Whilst RBR is likely to run its F-duct – a drag-reducing innovation pioneered by McLaren back at the beginning of the year – in the race, Ferrari is boasting of an improvement of as much as a staggering seven tenths of a second a lap from its exhaust-blown rear end, a Red Bull-style aerodynamic update that channels airflow around the diffuser and rear beam wing far more efficiently.
The pair's Woking-based rival, by contrast, will have to wait until it arrives on home turf at Silverstone for the British Grand Prix next month before introducing its own exhaust-blown rear end to the MP4-25, a car that proved to be the class of the field in Canada and is tipped to shine again in Spain. McLaren engineering director Paddy Lowe confesses that the Scuderia's
greater alacrity in getting the device onto its F10 has potentially thrown a short-term spanner into the works.
“For Valencia, we are not promising a massive step in terms of car upgrades,” the 48-year-old revealed in a special Vodafone McLaren-Mercedes Phone-In session ahead of the race. “Most of our efforts will go into making the best of this circuit. A number of other teams are broadcasting reasonably large updates, and whilst we are not one of those, we will have a bigger package for Silverstone.
“We will see what [Red Bull] do [with the F-duct]. They brought it in Turkey, ran it on the Friday and then bailed out for the rest of the weekend, so this is their second attempt. It is a system not without challenges to get it to work, particularly in a way that is net-positive in performance improvement. It's not a huge concern for us – we expected teams to be playing catch-up in that area, just as we are emulating their exhaust aspect. When Red Bull get it to work, we are ready to face that.
“[Ferrari's exhaust-blown rear end] is a concern; we will have to see how they get on with it.

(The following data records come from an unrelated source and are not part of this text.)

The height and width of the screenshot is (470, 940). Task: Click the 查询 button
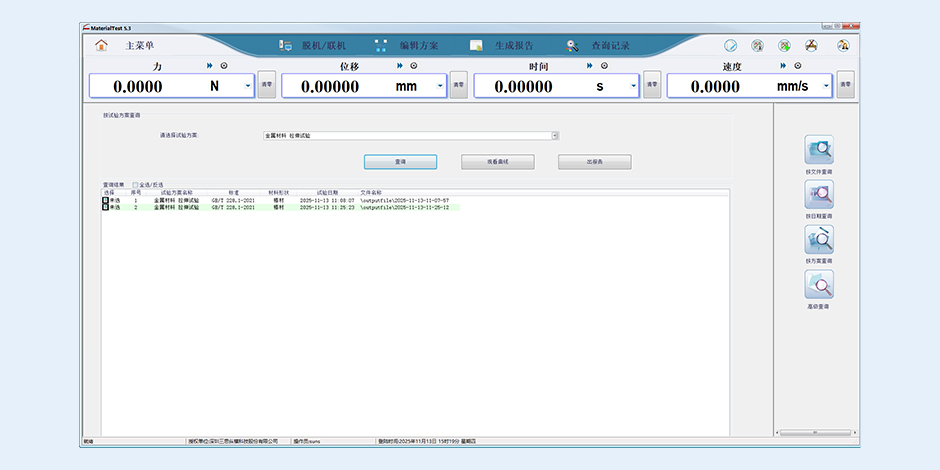(x=400, y=161)
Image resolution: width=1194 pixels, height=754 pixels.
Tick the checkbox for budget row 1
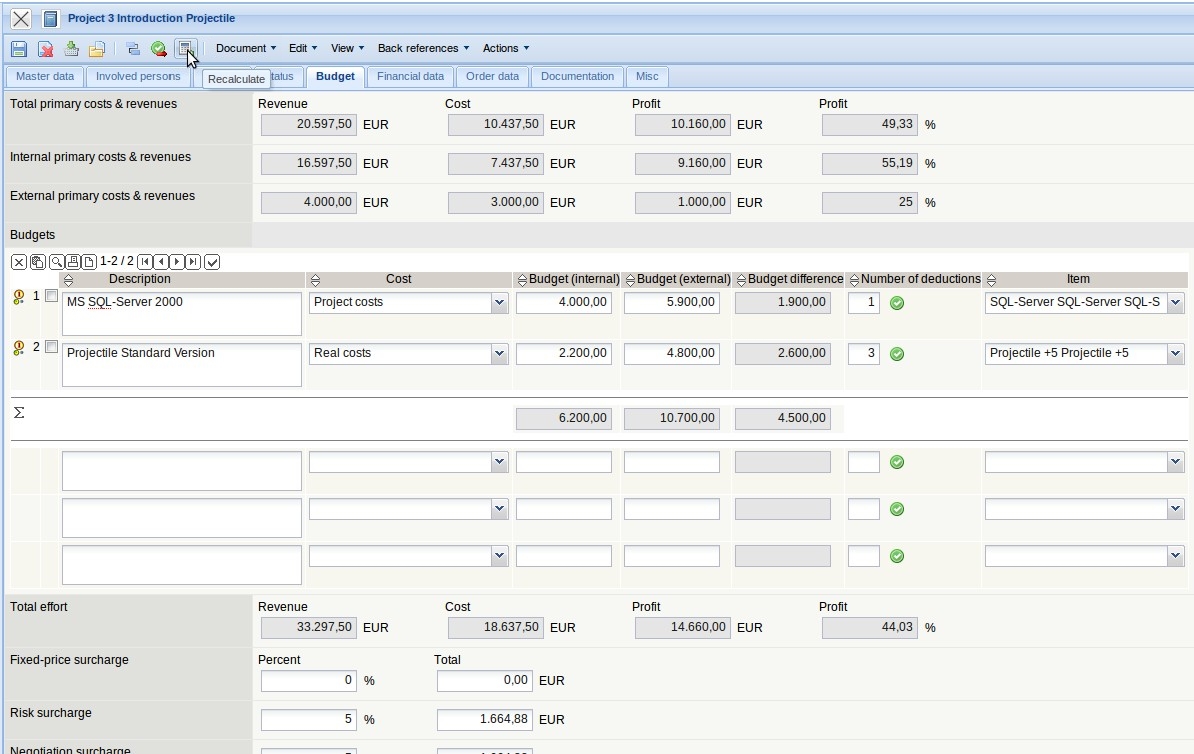click(x=51, y=296)
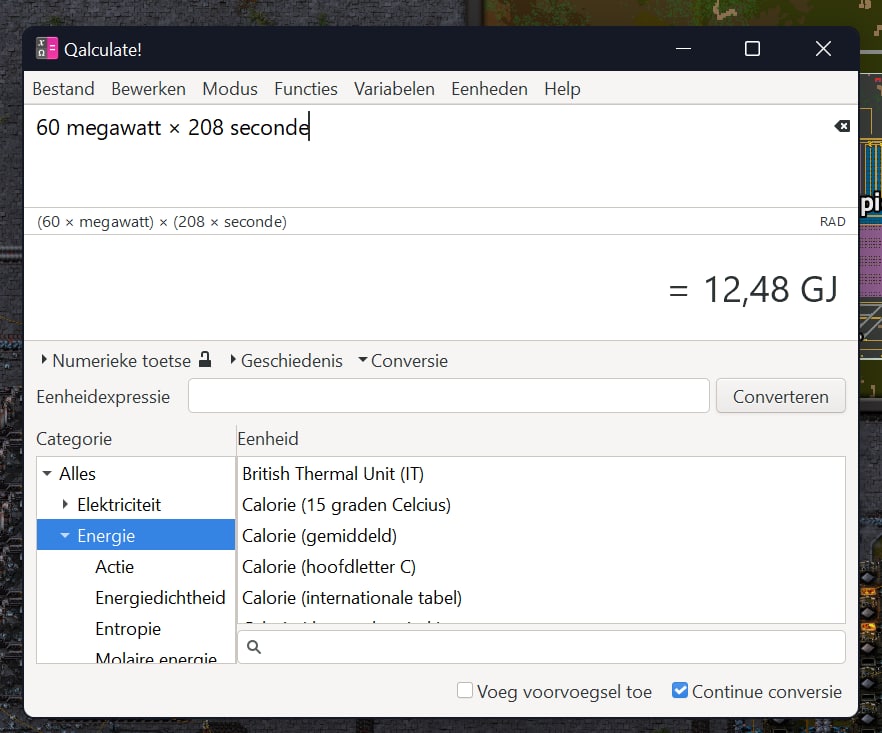
Task: Close the Qalculate! window
Action: point(823,48)
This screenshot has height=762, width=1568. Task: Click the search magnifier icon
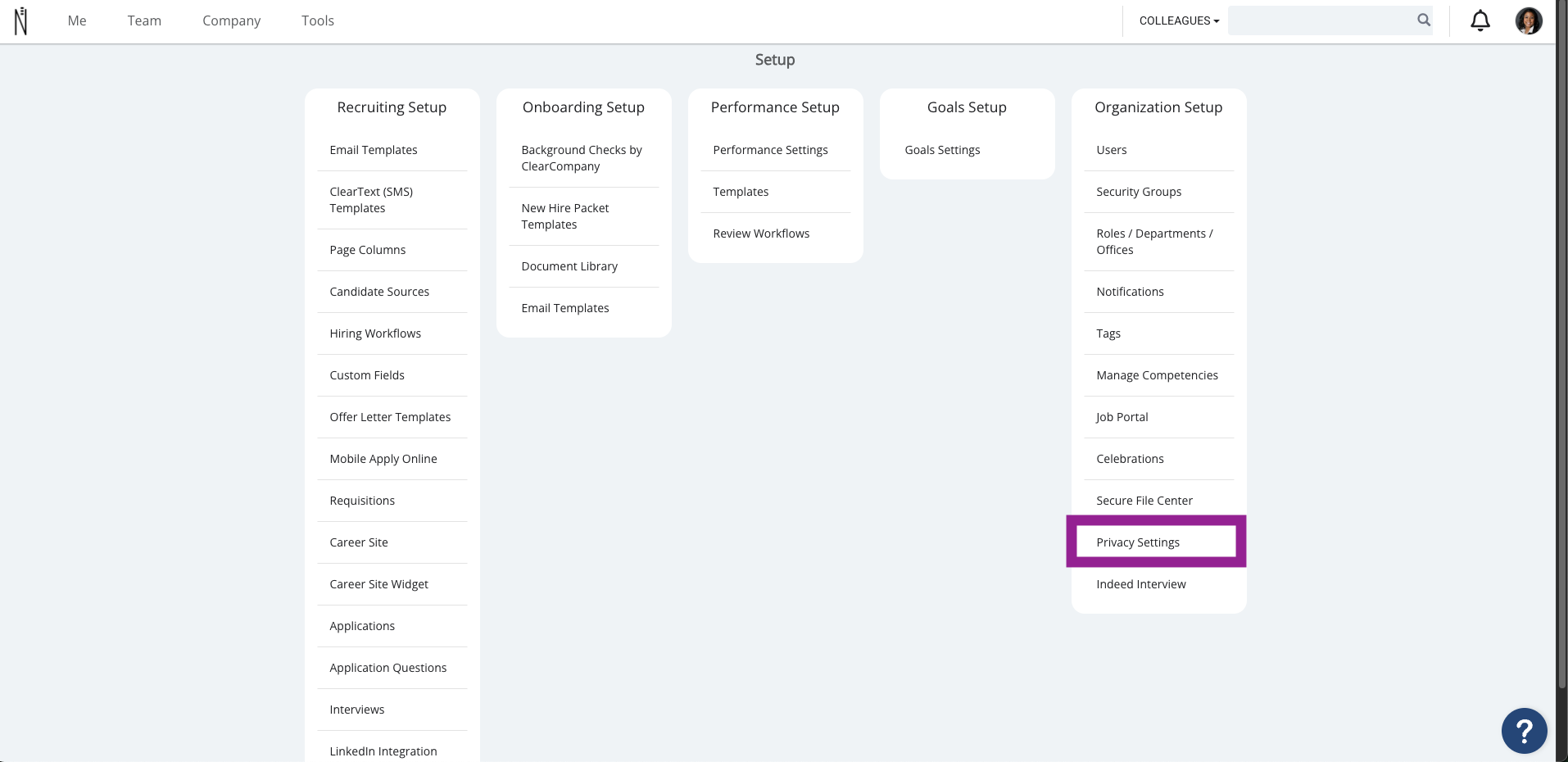pos(1424,20)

It's a shame that some others have been slightly quicker to get it to race than we have, but we are where we are. Red Bull have made an interesting use of the exhaust exit flow, and all the rest of the teams are playing catch-up in that area. It has been a pretty major project and there are some technical challenges in designing it – not least the fact that blasting the bodywork with exhaust flow can generate some reasonably high temperatures.
“It's quite a significant performance step, and it's something we are aiming to bring to the British Grand Prix and try to make it work from the outset. We are able to evaluate in the simulator how these things work, and with no proper track testing, we will be doing trials and an aerodynamic test in the wind tunnel before Silverstone, and hope to have it working in the practice sessions ahead of race day on the Sunday. I think we are very well-prepared to exploit it, and we are reasonably confident we will get the performance we predict [from it]. The concern is more about making sure it's reliable and fit for racing.
“This weekend, we have to just see what we can do. Each circuit has different characteristics. We saw Ferrari really struggled in Turkey, and I can't predict as an overall package where they will end up [in Valencia], no more than I can predict where we will end up. That unpredictability and variation from circuit-to-circuit is great for the interest in the sport at the moment.”